Dans le même temps, les négociants en gaz européens considèrent les tendances de consommation comme un élément clé de l’avenir du gaz de Moscou dans la région.
« Tout est une question de demande : si la demande de gaz continue de baisser, nous pouvons nous éloigner du gaz russe », a déclaré un négociant en Suisse.
Un autre trader aux Pays-Bas a déclaré que la perte du gaz russe bon marché continuerait d'affecter la consommation.
L'ère où la Russie détenait plus de 30 % du marché gazier européen est révolue. (Source : Reuters) |
L'UE « rejette » le gaz russe
La Russie, pour sa part, dispose également de possibilités limitées pour détourner les flux de gaz.
Le géant gazier russe Gazprom cherche également à accroître ses exportations vers la Chine et prévoit de signer des accords d'approvisionnement à long terme avec ses voisins d'Asie centrale, le Kirghizistan, le Kazakhstan et l'Ouzbékistan. Mais ces approvisionnements ne permettront pas de compenser les pertes de cargaisons en Europe.
Environ 80 millions de mètres cubes de gaz par jour acheminent vers la région via des gazoducs, l' Europe y étant actuellement présente.
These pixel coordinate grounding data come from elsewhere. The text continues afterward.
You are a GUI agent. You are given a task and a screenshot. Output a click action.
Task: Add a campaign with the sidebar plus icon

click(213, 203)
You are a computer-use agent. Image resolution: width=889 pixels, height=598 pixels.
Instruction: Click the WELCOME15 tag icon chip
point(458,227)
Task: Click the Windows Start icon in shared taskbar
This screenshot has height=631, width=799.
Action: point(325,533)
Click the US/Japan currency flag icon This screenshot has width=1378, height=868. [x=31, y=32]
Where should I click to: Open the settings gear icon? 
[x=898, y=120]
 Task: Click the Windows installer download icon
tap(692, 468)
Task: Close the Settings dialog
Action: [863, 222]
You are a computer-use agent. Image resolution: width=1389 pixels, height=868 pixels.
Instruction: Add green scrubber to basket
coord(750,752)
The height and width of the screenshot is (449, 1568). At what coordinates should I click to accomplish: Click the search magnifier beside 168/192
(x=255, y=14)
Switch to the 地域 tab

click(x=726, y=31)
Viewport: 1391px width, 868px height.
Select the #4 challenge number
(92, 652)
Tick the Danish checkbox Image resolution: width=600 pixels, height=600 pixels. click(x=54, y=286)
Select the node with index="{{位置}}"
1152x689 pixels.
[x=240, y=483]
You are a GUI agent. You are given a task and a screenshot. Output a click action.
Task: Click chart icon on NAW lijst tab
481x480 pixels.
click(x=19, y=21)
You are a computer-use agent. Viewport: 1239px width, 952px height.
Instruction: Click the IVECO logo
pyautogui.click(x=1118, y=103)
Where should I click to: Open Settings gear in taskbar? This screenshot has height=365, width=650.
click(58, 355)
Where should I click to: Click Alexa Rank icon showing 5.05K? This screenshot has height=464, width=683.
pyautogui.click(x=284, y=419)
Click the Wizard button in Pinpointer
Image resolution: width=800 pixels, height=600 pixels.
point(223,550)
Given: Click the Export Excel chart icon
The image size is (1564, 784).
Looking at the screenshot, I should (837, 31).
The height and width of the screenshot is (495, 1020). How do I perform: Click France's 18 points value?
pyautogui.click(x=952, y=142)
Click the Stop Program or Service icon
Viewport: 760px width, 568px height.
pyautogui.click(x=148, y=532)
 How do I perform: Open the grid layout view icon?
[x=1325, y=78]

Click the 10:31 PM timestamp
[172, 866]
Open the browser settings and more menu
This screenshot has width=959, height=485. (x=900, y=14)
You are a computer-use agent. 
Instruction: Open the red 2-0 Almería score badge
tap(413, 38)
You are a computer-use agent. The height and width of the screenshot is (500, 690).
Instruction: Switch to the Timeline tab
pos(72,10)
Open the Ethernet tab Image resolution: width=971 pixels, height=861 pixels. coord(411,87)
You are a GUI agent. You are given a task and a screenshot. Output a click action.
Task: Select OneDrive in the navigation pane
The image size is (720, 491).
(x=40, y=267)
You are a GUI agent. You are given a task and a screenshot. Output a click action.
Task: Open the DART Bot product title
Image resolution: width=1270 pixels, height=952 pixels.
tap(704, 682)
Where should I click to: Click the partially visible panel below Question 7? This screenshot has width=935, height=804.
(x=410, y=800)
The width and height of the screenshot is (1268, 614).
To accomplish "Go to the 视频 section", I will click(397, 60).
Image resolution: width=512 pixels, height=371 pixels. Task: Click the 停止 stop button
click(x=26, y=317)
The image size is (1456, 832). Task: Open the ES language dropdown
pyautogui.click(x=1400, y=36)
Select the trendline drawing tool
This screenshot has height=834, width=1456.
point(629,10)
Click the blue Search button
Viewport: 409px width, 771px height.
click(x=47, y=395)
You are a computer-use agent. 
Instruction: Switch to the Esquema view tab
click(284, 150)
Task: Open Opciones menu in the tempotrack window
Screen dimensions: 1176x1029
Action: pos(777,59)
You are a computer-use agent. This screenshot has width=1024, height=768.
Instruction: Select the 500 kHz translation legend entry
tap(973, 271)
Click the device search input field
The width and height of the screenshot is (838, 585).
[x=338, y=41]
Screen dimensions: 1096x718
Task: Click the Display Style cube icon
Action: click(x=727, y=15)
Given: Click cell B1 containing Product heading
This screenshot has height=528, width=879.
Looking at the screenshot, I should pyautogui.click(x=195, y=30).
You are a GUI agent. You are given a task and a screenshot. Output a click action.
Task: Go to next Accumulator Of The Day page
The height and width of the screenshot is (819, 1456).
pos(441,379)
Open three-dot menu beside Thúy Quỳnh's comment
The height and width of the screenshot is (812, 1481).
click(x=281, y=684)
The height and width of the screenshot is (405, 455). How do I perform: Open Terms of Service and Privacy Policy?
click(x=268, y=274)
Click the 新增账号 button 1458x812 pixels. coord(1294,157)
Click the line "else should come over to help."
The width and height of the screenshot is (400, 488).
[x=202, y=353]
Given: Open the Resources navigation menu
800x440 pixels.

La moitié de ce volume pourrait être perdu à l'expiration de l'accord de transit entre la Russie et l'Ukraine, fin 2024.
Le contrat négocié par l’UE pour le transit du gaz de Moscou via Kiev a été signé en 2019.
Ainsi, le groupe Gazprom transportera 65 milliards de mètres cubes de gaz à travers l'Ukraine en 2020 et transportera 40 milliards de mètres cubes de gaz par an de 2021 à 2024.
Le gazoduc ukrainien et le gazoduc TurkStream sont les deux dernières routes qui acheminent directement le gaz de Moscou vers l’Europe centrale et occidentale.
En janvier, le vice- Premier ministre russe Alexander Novak a déclaré que le pays était prêt à continuer à fournir du gaz à l'Europe par n'importe quelle voie disponible, y compris via l'Ukraine.
Cependant, « Moscou n'a pas encore vu de partenaires prêts à négocier sur cette question, tandis que Kiev a exclu à plusieurs reprises de rejoindre la Russie dans les négociations sur le transit », a-t-il informé.
Début février, le président russe Vladimir Poutine a déclaré qu'il était toujours prêt à fournir du gaz à l'Europe via le gazoduc Nord Stream 2, encore intact.
La commissaire européenne à l'énergie, Kadri Simson, a toutefois souligné que le bloc n'avait pas l'intention de prolonger le contrat actuel de transit de gaz avec Moscou via Kiev.
Selon l'agence de presse Reuters , l'UE prévoit de mettre fin complètement aux importations d'énergie en provenance de Russie d'ici 2027.
Peut-être qu’après avoir réussi à « échapper » au gaz russe, l’Europe ne souhaite en aucun cas voir ce produit revenir sur le marché.